La fede, come l’ha pretesa e non di rado l’ha ottenuta il primo cristianesimo, in un mondo scettico e libero di spirito come lo è quello meridionale, che aveva alle spalle e dentro di sé una lotta plurisecolare fra le scuole filosofiche, inclusa l’educazione alla tolleranza, che gli aveva dato l’imperium Romanum, – questa fede non è quella candida e scontrosa fede da sudditi con la quale un Lutero o un Cromwell o un qualche altro nordico barbaro dello spirito sono legati al proprio dio e al cristianesimo; ma piuttosto già la fede di Pascal, che assomiglia in maniera spaventosa a un continuo suicidio della ragione, – di una ragione salda, longeva, vermiforme, che non si può colpire a morte in una sola volta e con un solo colpo.

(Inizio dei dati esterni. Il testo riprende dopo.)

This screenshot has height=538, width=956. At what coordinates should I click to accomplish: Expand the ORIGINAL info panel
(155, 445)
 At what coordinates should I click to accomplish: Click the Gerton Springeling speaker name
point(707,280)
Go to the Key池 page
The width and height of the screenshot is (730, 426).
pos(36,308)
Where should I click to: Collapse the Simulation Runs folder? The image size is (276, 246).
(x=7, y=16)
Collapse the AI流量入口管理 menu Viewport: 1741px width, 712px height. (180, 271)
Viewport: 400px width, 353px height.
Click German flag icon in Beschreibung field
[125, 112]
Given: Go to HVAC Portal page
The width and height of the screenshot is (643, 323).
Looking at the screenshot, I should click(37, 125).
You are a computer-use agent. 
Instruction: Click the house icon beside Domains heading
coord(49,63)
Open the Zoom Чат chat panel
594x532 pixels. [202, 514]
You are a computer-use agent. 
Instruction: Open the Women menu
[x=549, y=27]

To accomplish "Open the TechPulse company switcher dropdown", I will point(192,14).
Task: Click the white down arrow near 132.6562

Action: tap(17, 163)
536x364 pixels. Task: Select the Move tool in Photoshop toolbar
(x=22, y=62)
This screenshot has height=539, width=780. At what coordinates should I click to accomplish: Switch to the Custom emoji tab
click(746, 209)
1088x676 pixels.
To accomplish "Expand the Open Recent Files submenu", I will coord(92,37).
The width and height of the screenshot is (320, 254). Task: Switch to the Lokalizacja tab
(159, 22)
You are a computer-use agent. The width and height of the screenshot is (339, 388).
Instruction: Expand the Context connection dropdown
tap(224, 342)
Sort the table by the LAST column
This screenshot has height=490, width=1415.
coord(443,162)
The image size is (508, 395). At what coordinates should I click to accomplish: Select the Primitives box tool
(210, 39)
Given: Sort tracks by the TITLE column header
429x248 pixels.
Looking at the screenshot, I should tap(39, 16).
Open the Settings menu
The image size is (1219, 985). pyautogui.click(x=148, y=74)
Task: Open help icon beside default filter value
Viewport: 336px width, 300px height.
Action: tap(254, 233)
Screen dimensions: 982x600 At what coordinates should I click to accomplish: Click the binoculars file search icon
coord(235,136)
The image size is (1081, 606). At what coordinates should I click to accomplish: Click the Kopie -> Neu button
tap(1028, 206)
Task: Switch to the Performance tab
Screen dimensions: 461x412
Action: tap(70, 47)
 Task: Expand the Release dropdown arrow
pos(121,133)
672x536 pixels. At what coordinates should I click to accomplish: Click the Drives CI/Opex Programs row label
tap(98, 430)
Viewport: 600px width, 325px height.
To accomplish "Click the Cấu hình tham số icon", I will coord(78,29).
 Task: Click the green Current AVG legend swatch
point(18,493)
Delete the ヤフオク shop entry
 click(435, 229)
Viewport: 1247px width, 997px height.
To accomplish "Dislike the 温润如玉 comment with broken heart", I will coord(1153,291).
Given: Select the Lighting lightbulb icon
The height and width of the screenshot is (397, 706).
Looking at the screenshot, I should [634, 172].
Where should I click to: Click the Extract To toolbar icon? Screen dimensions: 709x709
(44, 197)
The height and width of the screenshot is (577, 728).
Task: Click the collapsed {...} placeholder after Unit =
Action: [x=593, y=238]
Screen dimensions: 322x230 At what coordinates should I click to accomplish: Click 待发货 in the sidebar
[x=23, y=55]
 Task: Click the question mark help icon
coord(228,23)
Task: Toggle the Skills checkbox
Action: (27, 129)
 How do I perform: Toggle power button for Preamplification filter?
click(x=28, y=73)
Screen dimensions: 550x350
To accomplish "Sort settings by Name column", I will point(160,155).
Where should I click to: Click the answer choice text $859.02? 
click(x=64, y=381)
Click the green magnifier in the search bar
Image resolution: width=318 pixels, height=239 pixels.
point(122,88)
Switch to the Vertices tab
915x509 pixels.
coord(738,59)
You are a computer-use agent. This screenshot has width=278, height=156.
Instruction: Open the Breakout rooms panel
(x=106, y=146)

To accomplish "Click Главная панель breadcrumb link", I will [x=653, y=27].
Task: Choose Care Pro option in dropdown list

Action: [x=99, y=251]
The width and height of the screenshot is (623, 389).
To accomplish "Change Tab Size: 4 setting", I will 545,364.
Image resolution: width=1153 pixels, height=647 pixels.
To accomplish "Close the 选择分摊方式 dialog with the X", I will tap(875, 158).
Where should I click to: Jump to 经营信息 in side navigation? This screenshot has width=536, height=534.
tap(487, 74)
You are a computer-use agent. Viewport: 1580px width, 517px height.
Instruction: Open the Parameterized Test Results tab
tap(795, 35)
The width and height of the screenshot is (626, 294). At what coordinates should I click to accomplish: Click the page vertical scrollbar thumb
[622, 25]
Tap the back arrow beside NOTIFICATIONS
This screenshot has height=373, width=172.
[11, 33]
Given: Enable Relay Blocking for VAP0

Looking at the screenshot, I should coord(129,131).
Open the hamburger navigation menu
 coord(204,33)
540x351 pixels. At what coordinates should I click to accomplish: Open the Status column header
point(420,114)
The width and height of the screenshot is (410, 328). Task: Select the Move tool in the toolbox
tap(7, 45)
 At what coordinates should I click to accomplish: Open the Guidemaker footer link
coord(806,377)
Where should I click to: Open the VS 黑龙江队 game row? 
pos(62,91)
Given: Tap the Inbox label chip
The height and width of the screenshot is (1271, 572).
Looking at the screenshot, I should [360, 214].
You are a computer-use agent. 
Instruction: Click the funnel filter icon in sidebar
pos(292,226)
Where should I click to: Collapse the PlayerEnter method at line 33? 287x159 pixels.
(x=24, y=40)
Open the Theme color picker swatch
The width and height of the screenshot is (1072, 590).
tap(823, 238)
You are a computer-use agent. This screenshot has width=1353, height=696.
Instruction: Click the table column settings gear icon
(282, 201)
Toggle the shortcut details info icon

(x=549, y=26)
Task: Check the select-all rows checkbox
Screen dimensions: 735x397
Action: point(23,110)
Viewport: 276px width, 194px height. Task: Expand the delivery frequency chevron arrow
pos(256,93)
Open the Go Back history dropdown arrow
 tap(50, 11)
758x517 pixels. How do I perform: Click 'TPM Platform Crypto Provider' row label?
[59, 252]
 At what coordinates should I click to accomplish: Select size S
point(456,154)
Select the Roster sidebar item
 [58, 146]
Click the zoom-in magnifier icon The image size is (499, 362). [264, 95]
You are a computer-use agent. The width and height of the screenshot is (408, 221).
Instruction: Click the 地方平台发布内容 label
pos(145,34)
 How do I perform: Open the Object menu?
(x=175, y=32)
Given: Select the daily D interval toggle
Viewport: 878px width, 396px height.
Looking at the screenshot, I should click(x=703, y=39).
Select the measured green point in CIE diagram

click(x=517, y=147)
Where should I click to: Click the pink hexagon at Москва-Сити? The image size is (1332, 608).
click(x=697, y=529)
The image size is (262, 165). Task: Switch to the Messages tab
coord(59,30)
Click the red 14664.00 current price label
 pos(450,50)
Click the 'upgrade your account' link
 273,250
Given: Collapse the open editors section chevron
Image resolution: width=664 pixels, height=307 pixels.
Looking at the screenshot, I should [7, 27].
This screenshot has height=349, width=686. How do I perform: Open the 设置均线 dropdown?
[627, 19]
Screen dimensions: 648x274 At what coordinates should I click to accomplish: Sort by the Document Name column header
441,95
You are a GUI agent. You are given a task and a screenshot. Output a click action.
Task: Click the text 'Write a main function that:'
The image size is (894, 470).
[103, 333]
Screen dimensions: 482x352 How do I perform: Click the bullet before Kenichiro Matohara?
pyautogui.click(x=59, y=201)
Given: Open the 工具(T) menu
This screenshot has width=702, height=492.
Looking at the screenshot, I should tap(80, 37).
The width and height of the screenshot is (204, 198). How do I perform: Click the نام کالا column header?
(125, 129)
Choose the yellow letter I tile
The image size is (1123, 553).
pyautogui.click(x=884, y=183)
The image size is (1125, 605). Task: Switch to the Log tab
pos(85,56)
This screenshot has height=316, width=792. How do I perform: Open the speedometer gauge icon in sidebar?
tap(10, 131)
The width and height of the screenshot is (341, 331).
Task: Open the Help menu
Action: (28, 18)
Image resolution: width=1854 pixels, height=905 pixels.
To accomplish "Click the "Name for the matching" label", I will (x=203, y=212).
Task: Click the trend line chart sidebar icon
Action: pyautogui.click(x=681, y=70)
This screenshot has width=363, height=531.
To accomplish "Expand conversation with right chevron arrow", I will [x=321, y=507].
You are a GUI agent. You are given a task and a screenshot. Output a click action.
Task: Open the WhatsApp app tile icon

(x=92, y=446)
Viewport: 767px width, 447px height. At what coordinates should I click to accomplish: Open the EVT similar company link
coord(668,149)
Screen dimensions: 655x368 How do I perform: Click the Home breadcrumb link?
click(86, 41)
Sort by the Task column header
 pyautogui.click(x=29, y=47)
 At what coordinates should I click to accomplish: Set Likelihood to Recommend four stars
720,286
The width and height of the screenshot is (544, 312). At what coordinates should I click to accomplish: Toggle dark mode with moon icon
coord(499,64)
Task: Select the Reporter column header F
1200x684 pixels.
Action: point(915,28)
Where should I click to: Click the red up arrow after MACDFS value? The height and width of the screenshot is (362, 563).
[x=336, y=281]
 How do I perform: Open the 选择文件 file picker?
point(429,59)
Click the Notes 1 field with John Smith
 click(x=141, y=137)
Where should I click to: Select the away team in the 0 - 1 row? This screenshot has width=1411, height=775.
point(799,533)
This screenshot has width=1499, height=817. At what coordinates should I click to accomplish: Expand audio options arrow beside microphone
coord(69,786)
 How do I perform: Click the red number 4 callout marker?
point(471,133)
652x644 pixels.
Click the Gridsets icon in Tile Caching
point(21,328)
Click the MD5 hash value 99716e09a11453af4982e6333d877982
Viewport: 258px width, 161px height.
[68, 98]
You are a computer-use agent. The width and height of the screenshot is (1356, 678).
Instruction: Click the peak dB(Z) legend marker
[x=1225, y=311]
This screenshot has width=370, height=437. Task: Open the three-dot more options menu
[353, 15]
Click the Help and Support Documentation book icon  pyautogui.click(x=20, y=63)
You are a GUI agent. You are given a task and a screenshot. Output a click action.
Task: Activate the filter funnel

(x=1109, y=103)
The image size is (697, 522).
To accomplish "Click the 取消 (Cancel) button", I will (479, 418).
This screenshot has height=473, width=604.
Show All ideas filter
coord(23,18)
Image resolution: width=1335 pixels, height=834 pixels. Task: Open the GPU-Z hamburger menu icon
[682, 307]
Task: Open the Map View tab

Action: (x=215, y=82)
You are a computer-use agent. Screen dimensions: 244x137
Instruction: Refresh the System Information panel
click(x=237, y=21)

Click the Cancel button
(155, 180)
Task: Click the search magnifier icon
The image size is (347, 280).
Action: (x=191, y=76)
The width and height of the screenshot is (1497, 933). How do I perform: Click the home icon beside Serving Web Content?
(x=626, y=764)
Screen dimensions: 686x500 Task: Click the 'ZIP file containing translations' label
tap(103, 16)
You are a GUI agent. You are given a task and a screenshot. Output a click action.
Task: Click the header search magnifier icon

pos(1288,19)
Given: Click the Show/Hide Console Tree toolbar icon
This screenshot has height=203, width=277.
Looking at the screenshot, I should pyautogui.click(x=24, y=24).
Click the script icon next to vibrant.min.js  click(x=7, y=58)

La fede cristiana è fin dal principio sacrificio: sacrificio di ogni libertà, di ogni orgoglio, di ogni coscienza di sé dello spirito; e contemporaneamente assoggettamento e mortificazione e mutilazione di sé, vi è orrore e un atteggiamento fenicio della religiosità in questa fede che si vuole ottenere da una coscienza esausta, multiforme e molto viziata: il suo presupposto è che la sottomissione dello spirito è incredibilmente dolorosa, che l’intero passato e ogni consuetudine di un tale spirito si rifiutano all’absurdissimum sotto la cui forma la «fede» si avvicina loro.
Gli uomini moderni, con la loro insensibilità alla nomenclatura cristiana, non sono più sensibili a quanto di orribilmente superlativo vi era per antico gusto, nel paradosso della formula «Dio in croce». Non era esistita mai e in nessun luogo una simile audacia nel rovesciamento, nulla di così terribile, così pieno di interrogativi e problematico come questa formula: essa prometteva un sovvertimento di tutti gli antichi valori.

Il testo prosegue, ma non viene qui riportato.